_What is needed_
The whole listing is to be given again without alteration, except that its pictures are dropped.

_Data supplied_
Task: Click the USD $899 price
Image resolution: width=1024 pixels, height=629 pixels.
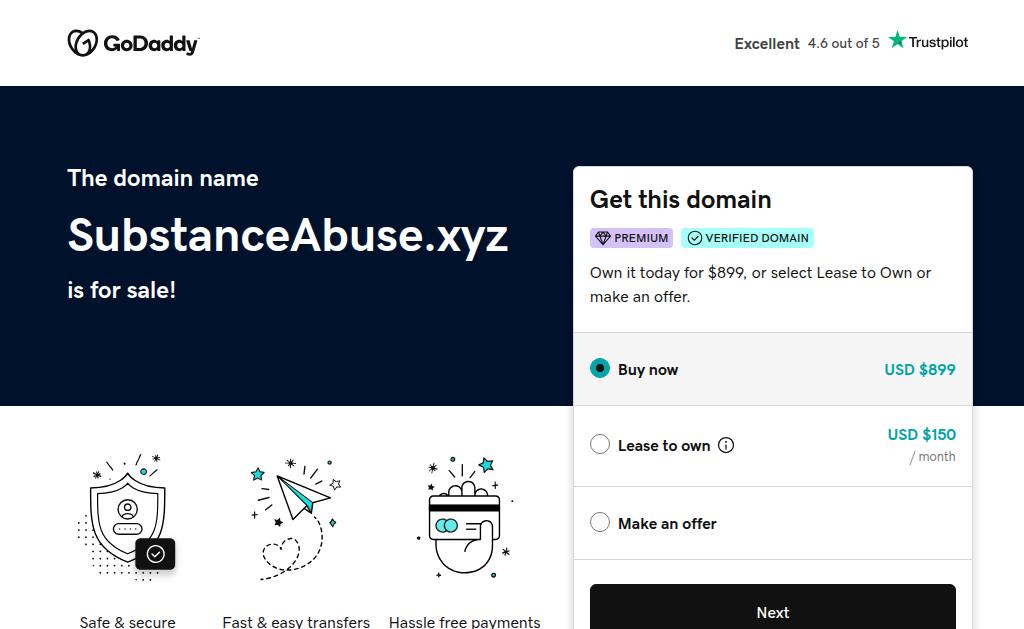Action: pos(919,369)
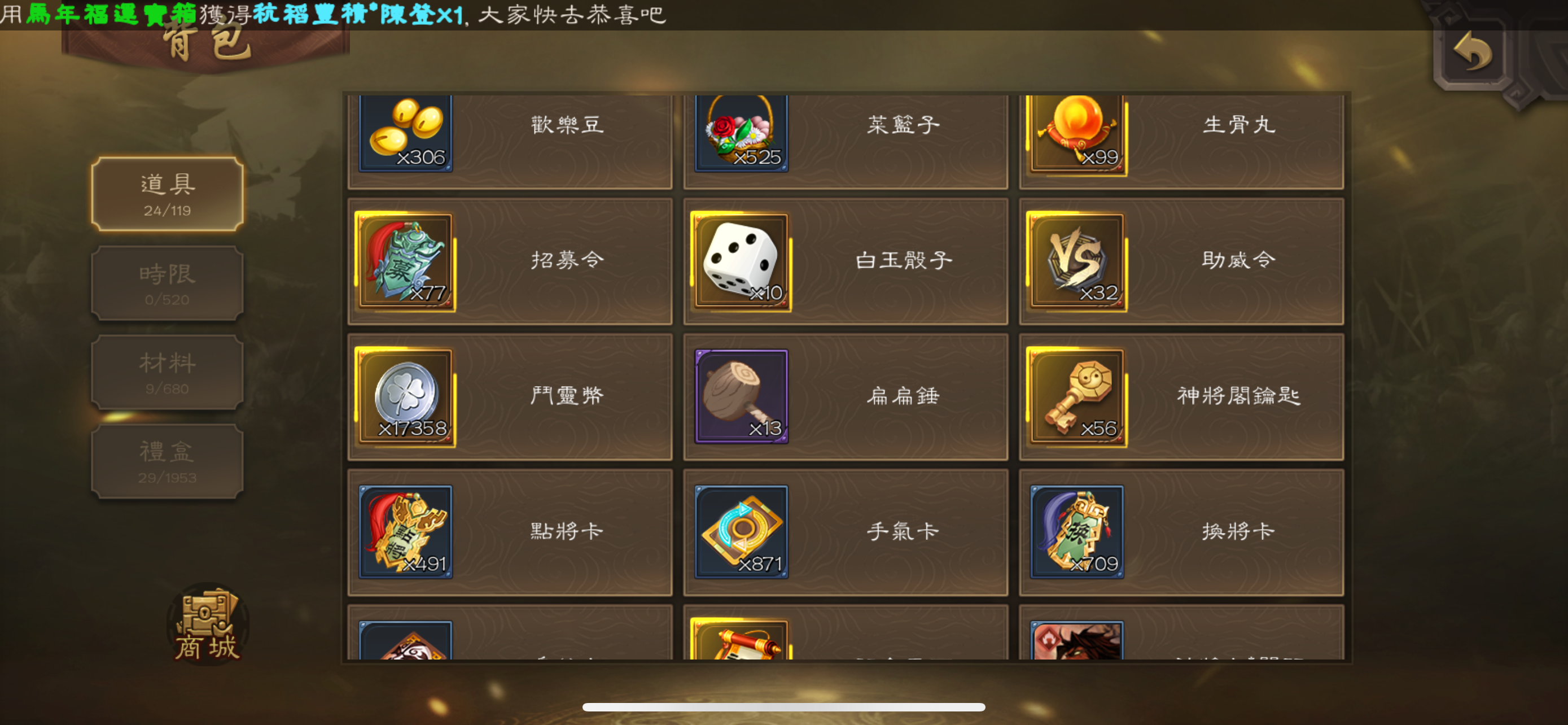Tap the 扁扁錘 wooden hammer icon
Image resolution: width=1568 pixels, height=725 pixels.
click(741, 396)
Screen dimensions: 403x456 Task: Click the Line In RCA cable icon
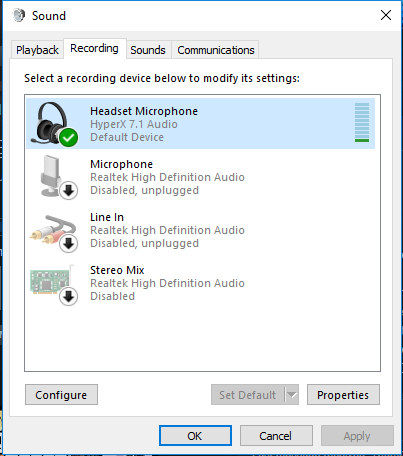click(53, 230)
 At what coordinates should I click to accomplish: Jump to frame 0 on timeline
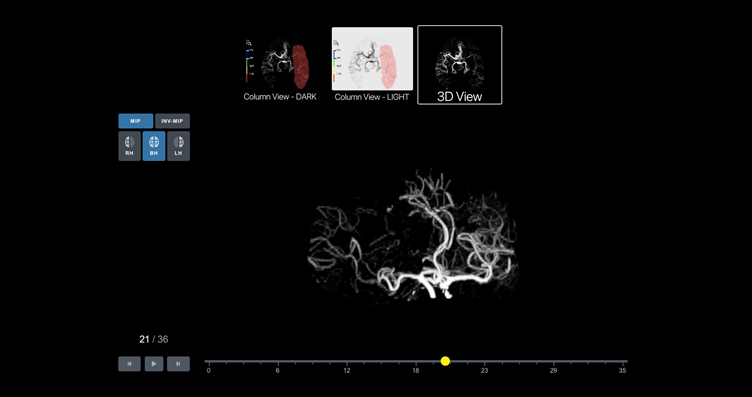point(208,371)
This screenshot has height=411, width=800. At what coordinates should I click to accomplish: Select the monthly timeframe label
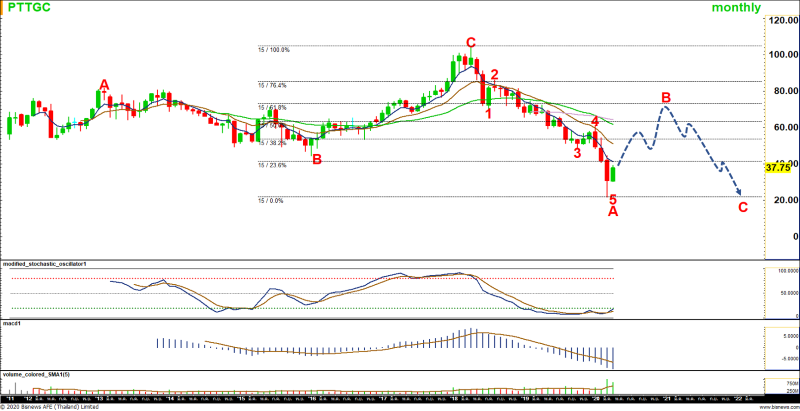(x=736, y=8)
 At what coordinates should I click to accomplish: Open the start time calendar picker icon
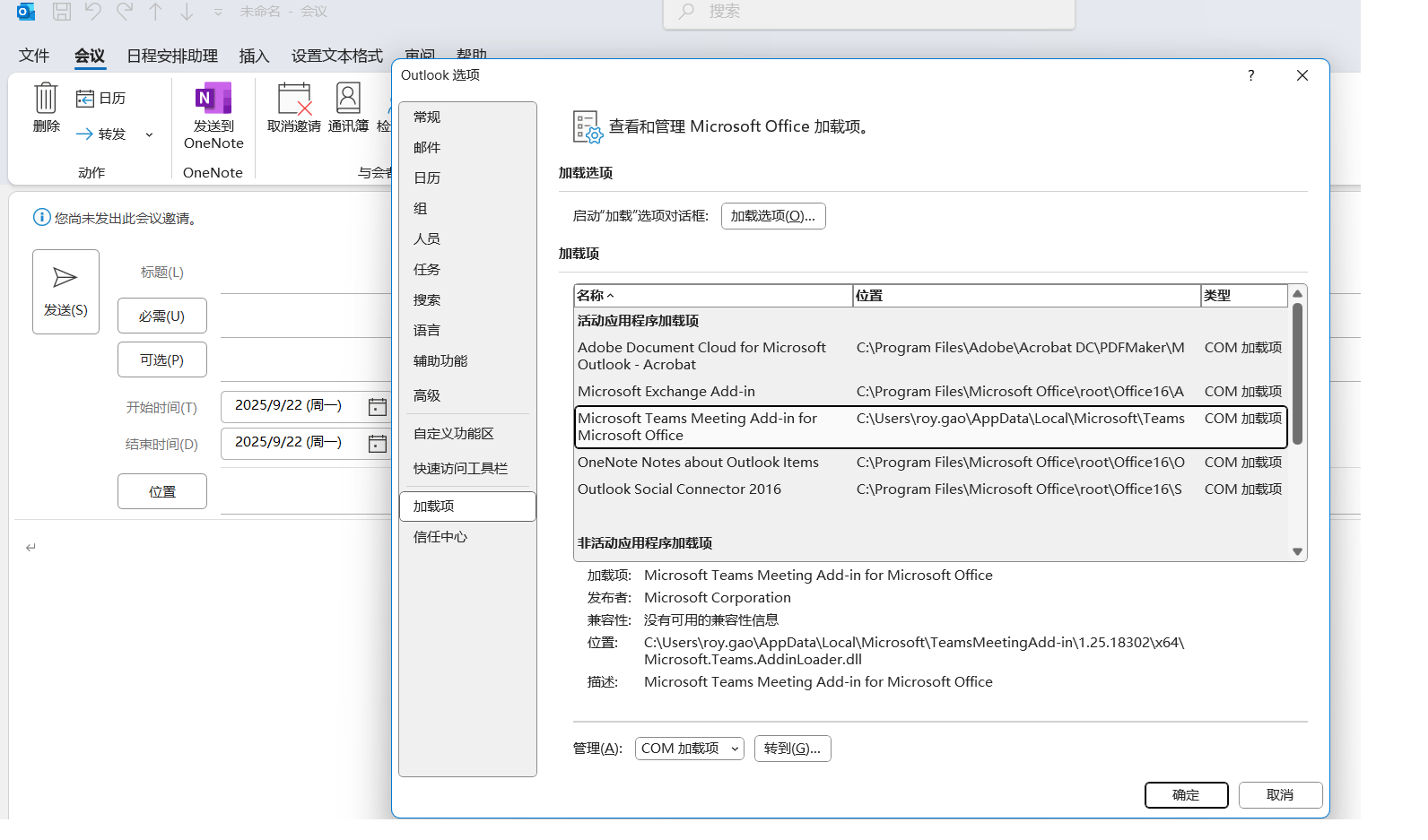click(378, 407)
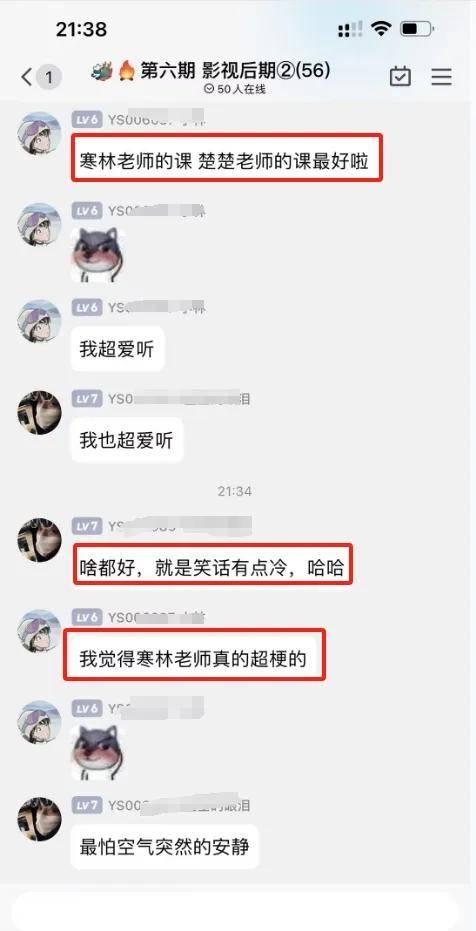Tap avatar beside 寒林老师的课 message

[39, 134]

_Reply_
Task: Click the USD $899 price
Image resolution: width=1024 pixels, height=629 pixels.
Action: pos(919,369)
Tap the 扁扁錘 wooden hammer icon
Image resolution: width=1568 pixels, height=725 pixels.
click(741, 396)
Screen dimensions: 403x456 Task: Click the Line In RCA cable icon
click(53, 230)
 At what coordinates should I click to accomplish: Jump to frame 0 on timeline
point(208,371)
This screenshot has height=411, width=800. At what coordinates should I click to accomplish: Select the monthly timeframe label
(x=736, y=8)
 At what coordinates should I click to accomplish: Open the start time calendar picker icon
click(378, 407)
Tap avatar beside 寒林老师的课 message

[39, 134]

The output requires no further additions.